SERMAYE POLİTİKALARI TERK EDİLMELİ
Ülkenin 2020’den bu yana sistematik bir şekilde dış ticaret açığı verdiğini ifade eden Özden, sözlerini şöyle sürdürdü: “Dış ticaret açığı, ihracattan çok ithalat gerçekleştiğini ortaya koyuyor. Bunu söylediğimizde verilen cevap ithal edilen ürünün işlenerek gıdaya dönüştürüldüğü ve gıdanın yeniden ihraç edilerek pazara sokulduğu oluyor. Bu her ne kadar makroekonomik düzeyde doğru olsa da üreticinin derdine de deva olmuyor. İthal ürünü öncelemek içerideki ürünü ve fiyatları baskılıyor. Bu noktada her ne kadar girdi maliyetlerinde vergi indirimi gibi öneriler sunulsa da girdilerde de dışa bağımlı olduğumuz için bu yol da çözüm olamaz.
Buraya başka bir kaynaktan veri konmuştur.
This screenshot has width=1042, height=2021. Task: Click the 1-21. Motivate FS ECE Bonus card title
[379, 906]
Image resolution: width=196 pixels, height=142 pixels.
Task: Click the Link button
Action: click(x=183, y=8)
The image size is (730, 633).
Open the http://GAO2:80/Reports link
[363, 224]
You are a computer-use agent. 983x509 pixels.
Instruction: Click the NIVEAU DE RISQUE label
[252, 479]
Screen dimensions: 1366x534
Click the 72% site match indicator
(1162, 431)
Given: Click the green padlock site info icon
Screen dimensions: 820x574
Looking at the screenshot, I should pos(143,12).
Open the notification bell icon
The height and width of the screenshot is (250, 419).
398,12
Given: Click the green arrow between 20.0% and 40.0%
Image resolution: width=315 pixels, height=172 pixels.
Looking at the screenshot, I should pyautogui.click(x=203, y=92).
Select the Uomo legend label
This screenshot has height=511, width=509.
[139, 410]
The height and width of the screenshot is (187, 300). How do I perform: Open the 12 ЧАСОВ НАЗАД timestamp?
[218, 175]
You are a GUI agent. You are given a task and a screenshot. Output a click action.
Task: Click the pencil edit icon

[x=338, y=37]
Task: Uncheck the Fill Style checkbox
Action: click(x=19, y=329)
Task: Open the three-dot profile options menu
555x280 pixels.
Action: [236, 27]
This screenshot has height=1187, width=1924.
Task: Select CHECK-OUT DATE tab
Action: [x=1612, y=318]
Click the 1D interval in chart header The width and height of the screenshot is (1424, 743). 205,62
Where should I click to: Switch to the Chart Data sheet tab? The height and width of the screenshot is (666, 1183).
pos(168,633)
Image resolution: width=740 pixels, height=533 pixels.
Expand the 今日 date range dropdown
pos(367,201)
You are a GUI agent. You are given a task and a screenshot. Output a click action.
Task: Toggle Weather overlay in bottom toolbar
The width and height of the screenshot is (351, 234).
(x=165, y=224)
Yapılması gereken tarımdaki makroekonomik sermaye birikimi rejiminin değiştirilmesidir. Piramidi tersine çevirmemiz lazım. Önce yerel, ardından bölgesel, sonrasında ulusal ve en nihayetinde uluslararası Pazar gözetilmeli. Böylece şirketleşmiş tarım ve gıda politikaları yerine tabandan başlayan, çiftçilerin daha fazla söz sahibi olduğu bir politika yaratılır. Bu da en nihayetinde gıda egemenliğini esas alan bir sistemin şekillenmesini sağlar.”